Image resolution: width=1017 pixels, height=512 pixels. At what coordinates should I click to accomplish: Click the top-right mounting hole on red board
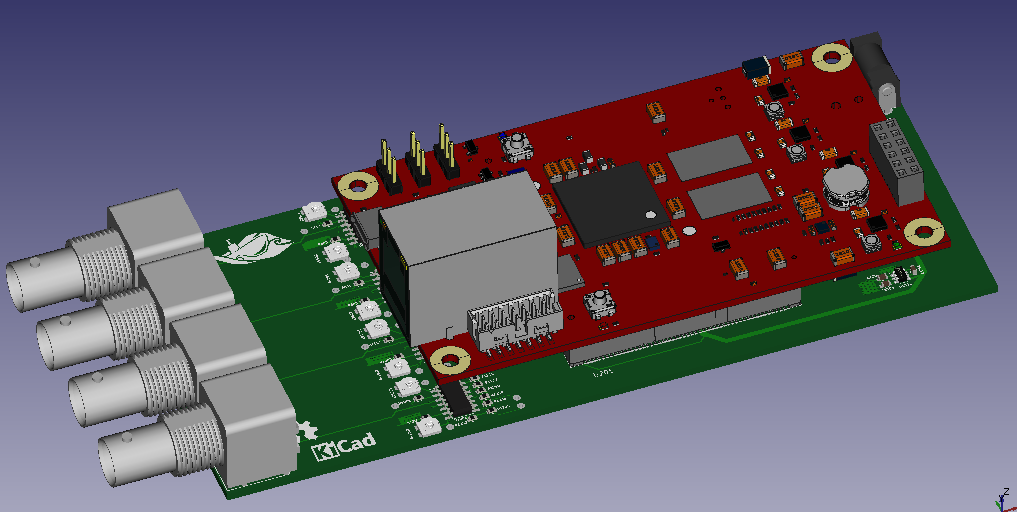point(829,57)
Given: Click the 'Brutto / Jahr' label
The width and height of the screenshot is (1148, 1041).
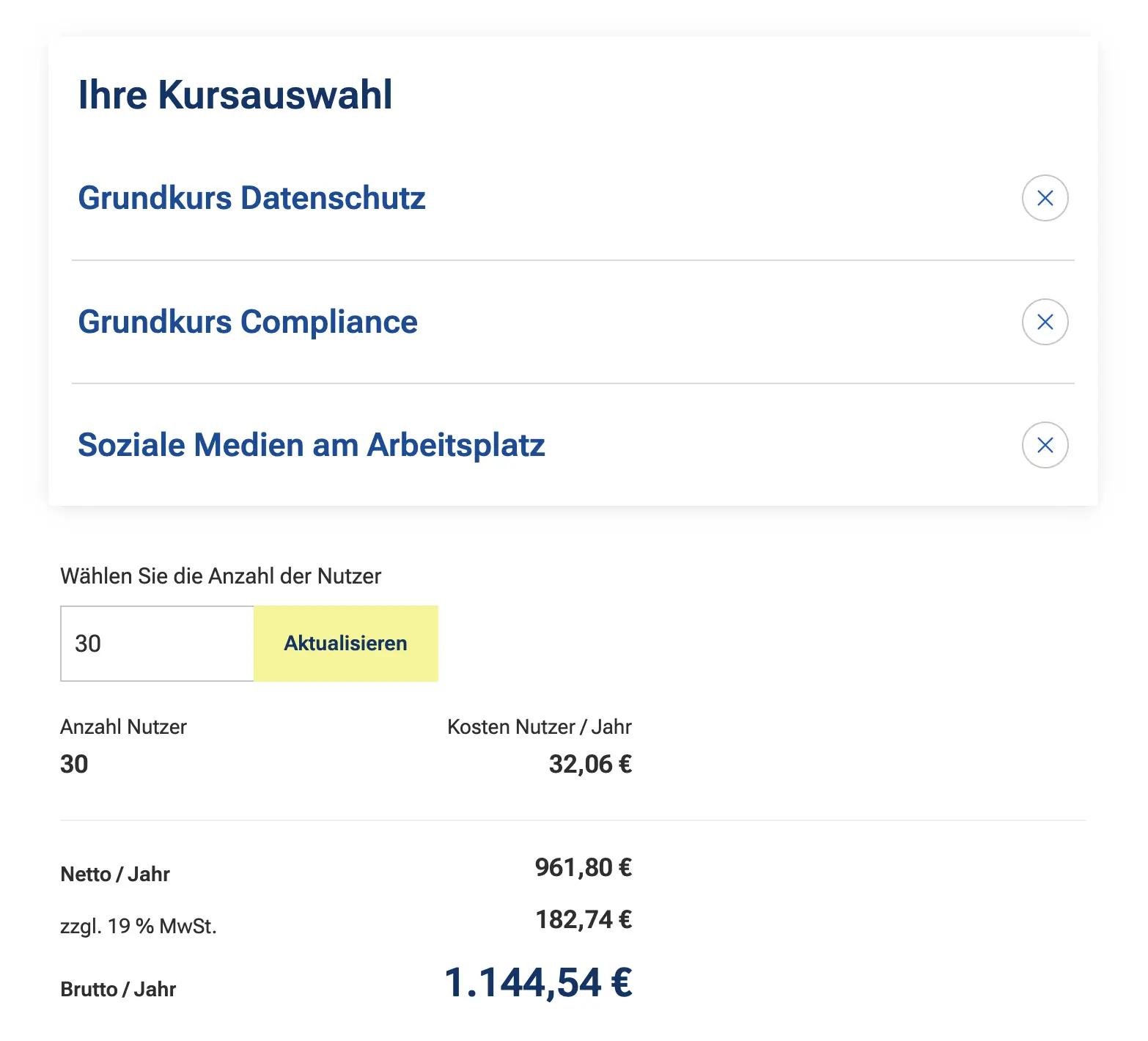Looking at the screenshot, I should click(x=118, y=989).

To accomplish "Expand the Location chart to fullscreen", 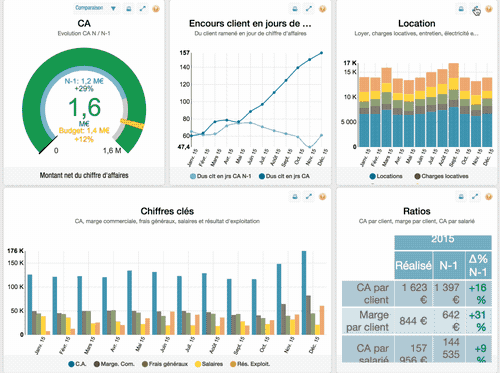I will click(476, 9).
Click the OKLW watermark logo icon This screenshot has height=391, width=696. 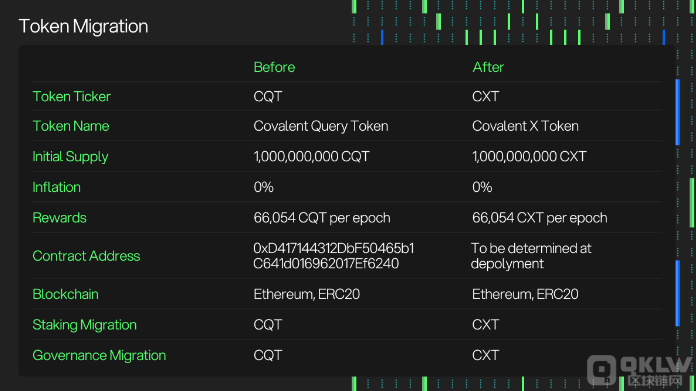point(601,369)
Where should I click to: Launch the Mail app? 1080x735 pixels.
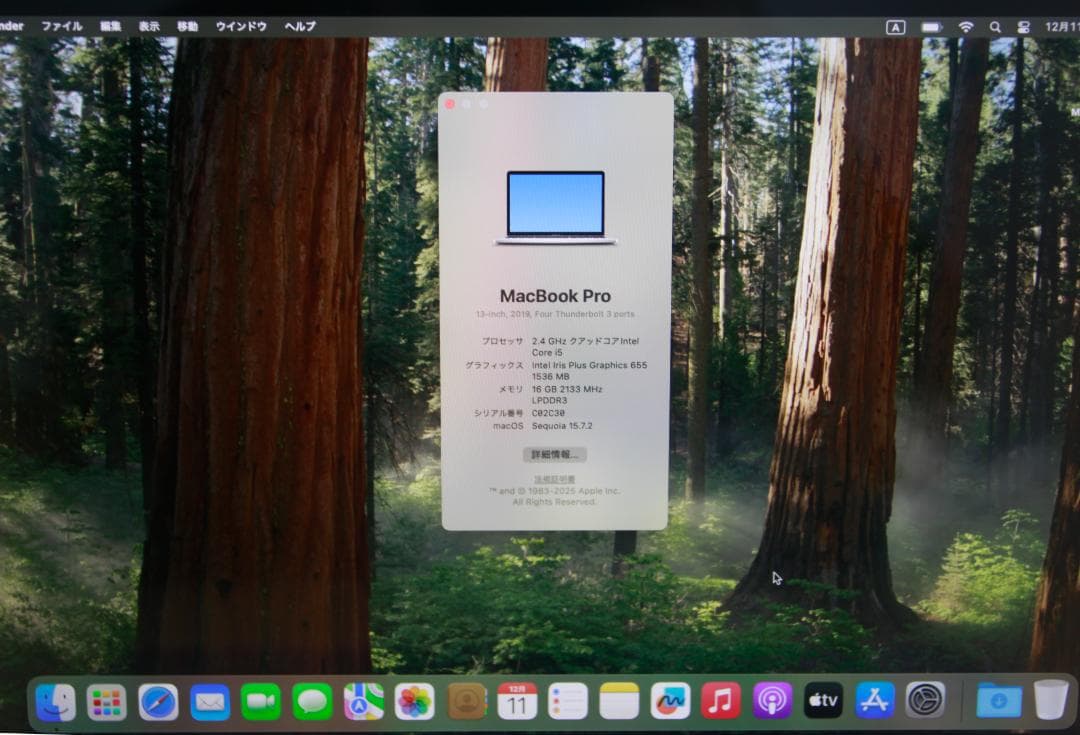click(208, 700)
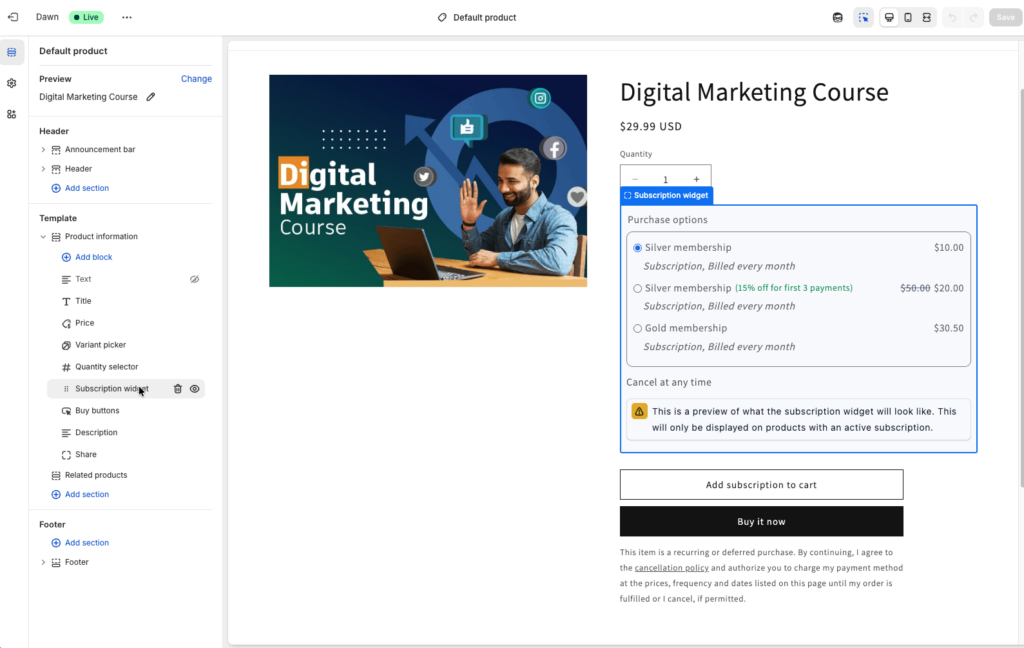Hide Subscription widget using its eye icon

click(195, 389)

----------------------------------------

Excluding pictures, copy exactly the lines from the line containing "Where should I" through the last line of the data, inclusive.

OUTPUT BELOW
Where should I click to: Launch the Mail app? 1080x735 pixels.
click(208, 700)
Hide Subscription widget using its eye icon

click(195, 389)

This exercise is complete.